- Union industry and commerce minister Suresh Prabhu. India has so far not agreed to provide similar concessions in any other free trade agreement, fearing it could crimp its domestic policy space to change rules if the need arises. Photo: HT
Livemint | 6 Sep 2017
India to offer investment sops to RCEP nations
Asit Ranjan Mishra
New Delhi: In a break from past trade agreements, India has agreed to provide future domestic policy concessions in investment and services sectors to the Regional Comprehensive Economic Partnership (RCEP) members with a gap of five years.

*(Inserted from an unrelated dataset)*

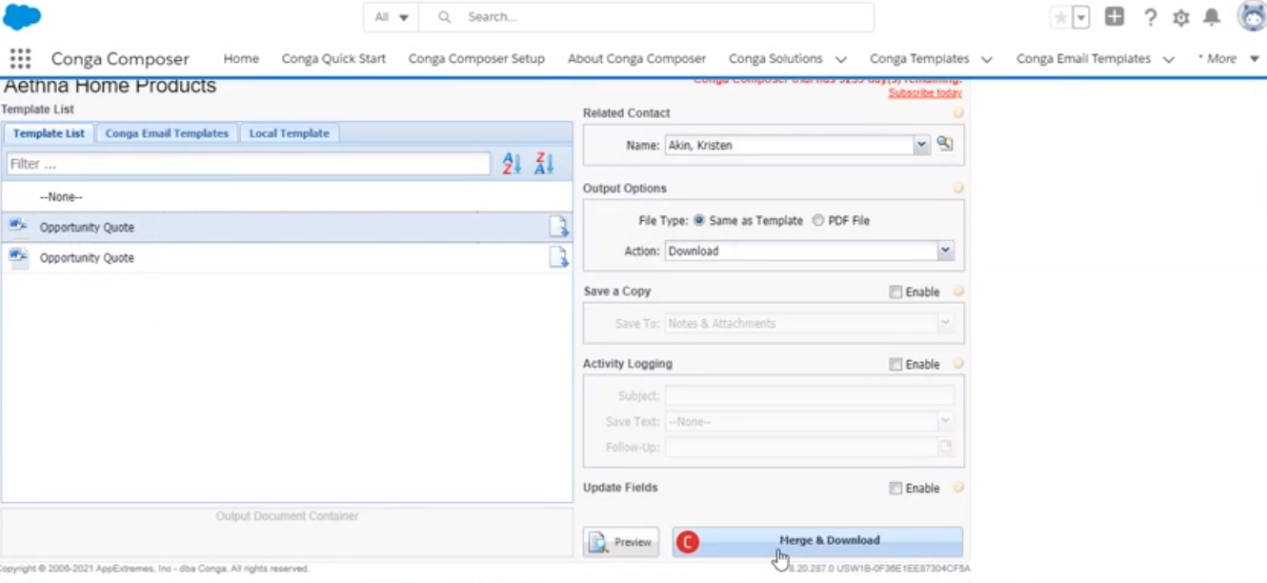The width and height of the screenshot is (1267, 583).
Task: Click the Merge & Download button
Action: point(829,540)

Known as ‘ratchet’ in trade parlance, it implies that future domestic policy changes undertaken autonomously by India will get committed under RCEP after five years of the policy decision. Under MFN (most favoured nation)-forward, India has also agreed to provide any future investment or services related concession given to a trading partner under a bilateral treaty automatically to RCEP members as well without any time gap.
“Good progress has been made in investment chapter. We have proposed ratchet to come into effect with a grace period of five years from the date of amendment. However, they will be applicable only to the sectors where we chosen to take commitments and not in all sectors,” a commerce ministry official said on condition of anonymity.
While the services agreement under RCEP will be based on a so-called ‘positive list’ specifically mentioning sectors which will be open to member countries, the investment agreement will open up the sectors except a few named by the country known as a ‘negative list’.
India has so far not agreed to provide similar concessions in any other free trade agreement, fearing it could crimp its domestic policy space to change rules if the need arises. However, India’s change in stance is considered a more mature response to changing rules in trade pacts, due to greater confidence in its domestic policy measures.
RCEP is a grouping of 10 members from the Asean grouping, plus India, China, Japan, South Korea, Australia and New Zealand. The group has been negotiating a trade deal since May 2013. Asean stands for the Association of Southeast Asian Nations.
RCEP envisages regional economic integration, leading to the creation of the largest regional trading bloc in the world, accounting for nearly 45% of the world’s population with a combined gross domestic product of $21.3 trillion.
Under pressure to substantially increase its tariff offer under the proposed RCEP trade negotiations, India has made a counter-proposal to make the bilateral services agreement among Asean Australia New Zealand FTA (AANZFTA) to be the basis of the services agreement under RCEP.
The issue is likely to be discussed in the upcoming RCEP Ministerial in Philippines to be held between 9-11 September. It is likely to be the first engagement for India’s new trade minister Suresh Prabhu who replaced Nirmala Sitharaman in the cabinet reshuffle.
Earlier, at the third RCEP ministerial meeting in Hanoi in May, India had asked RCEP members to at least abide by their multilateral commitments on the movement of professionals, in an effort to guard against growing protectionism across the developed world that could hurt India’s information technology sector. India’s changed position from its earlier stand of seeking significant market access under RCEP services negotiation was considered a climbdown by some observers.
India is in a tight spot at the RCEP negotiations due to aggressive market access demands from member countries. While India has so far offered to eliminate tariffs on 80% of traded goods, seeking flexibility to increase or decrease this common concession by 8 percentage points, other countries are seeking to increase the tariff elimination in 92% of goods, which India finds unfeasible, given that China is part of the negotiations with whom India has a $50 billion trade deficit. Indian industry is worried that a higher level of tariff elimination for China may lead to loss of business and competitiveness for them. India is currently proposing to offer around 72% tariff elimination to China over a 20-year period.